» **TASK OBJECTIVE**: Below are records; repeat them all exactly.

═══ DATASET RECORDS ═══

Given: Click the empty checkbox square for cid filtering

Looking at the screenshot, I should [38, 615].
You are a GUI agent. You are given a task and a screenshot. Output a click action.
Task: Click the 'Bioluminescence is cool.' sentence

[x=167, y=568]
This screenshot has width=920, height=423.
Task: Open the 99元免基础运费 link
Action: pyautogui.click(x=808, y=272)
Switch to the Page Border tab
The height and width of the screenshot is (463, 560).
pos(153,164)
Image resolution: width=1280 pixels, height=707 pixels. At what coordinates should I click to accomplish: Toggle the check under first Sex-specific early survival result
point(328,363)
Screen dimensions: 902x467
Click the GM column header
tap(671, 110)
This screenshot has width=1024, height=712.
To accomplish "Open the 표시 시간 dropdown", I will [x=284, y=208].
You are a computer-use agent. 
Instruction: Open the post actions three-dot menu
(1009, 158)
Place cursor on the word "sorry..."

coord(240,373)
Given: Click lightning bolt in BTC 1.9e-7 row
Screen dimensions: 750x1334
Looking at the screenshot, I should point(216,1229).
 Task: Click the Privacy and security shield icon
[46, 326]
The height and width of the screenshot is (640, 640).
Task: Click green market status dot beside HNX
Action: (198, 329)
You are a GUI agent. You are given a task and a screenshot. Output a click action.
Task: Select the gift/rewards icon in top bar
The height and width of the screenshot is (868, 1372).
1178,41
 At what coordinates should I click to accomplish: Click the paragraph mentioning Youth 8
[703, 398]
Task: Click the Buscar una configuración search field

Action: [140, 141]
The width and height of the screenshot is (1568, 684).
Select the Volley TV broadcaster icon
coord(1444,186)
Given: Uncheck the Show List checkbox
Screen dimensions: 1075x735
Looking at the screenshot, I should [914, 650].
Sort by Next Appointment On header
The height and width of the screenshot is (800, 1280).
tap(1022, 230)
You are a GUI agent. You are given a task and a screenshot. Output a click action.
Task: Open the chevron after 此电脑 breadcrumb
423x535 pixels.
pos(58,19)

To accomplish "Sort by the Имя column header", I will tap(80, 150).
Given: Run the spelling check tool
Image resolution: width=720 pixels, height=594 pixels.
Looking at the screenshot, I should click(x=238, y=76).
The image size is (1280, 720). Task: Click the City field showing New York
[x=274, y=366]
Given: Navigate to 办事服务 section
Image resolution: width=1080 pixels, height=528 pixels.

═══

» **RESPONSE TO THE EXERCISE**:
Given: Click the empty checkbox square for cid filtering

Looking at the screenshot, I should [38, 615].
You are a GUI agent. You are given a task and a screenshot. Output a click action.
Task: Click the 'Bioluminescence is cool.' sentence

[x=167, y=568]
This screenshot has width=920, height=423.
Task: Open the 99元免基础运费 link
Action: pyautogui.click(x=808, y=272)
Switch to the Page Border tab
The height and width of the screenshot is (463, 560).
pos(153,164)
Image resolution: width=1280 pixels, height=707 pixels. At what coordinates should I click to accomplish: Toggle the check under first Sex-specific early survival result
point(328,363)
Screen dimensions: 902x467
Click the GM column header
tap(671, 110)
This screenshot has width=1024, height=712.
To accomplish "Open the 표시 시간 dropdown", I will [x=284, y=208].
You are a computer-use agent. 
Instruction: Open the post actions three-dot menu
(1009, 158)
Place cursor on the word "sorry..."

coord(240,373)
Given: Click lightning bolt in BTC 1.9e-7 row
Screen dimensions: 750x1334
Looking at the screenshot, I should point(216,1229).
 Task: Click the Privacy and security shield icon
[46, 326]
The height and width of the screenshot is (640, 640).
Task: Click green market status dot beside HNX
Action: (198, 329)
You are a GUI agent. You are given a task and a screenshot. Output a click action.
Task: Select the gift/rewards icon in top bar
The height and width of the screenshot is (868, 1372).
1178,41
 At what coordinates should I click to accomplish: Click the paragraph mentioning Youth 8
[703, 398]
Task: Click the Buscar una configuración search field

Action: [140, 141]
The width and height of the screenshot is (1568, 684).
Select the Volley TV broadcaster icon
coord(1444,186)
Given: Uncheck the Show List checkbox
Screen dimensions: 1075x735
Looking at the screenshot, I should [914, 650].
Sort by Next Appointment On header
The height and width of the screenshot is (800, 1280).
tap(1022, 230)
You are a GUI agent. You are given a task and a screenshot. Output a click action.
Task: Open the chevron after 此电脑 breadcrumb
423x535 pixels.
pos(58,19)

To accomplish "Sort by the Имя column header", I will tap(80, 150).
Given: Run the spelling check tool
Image resolution: width=720 pixels, height=594 pixels.
Looking at the screenshot, I should click(x=238, y=76).
The image size is (1280, 720). Task: Click the City field showing New York
[x=274, y=366]
Given: Navigate to 办事服务 section
Image resolution: width=1080 pixels, height=528 pixels.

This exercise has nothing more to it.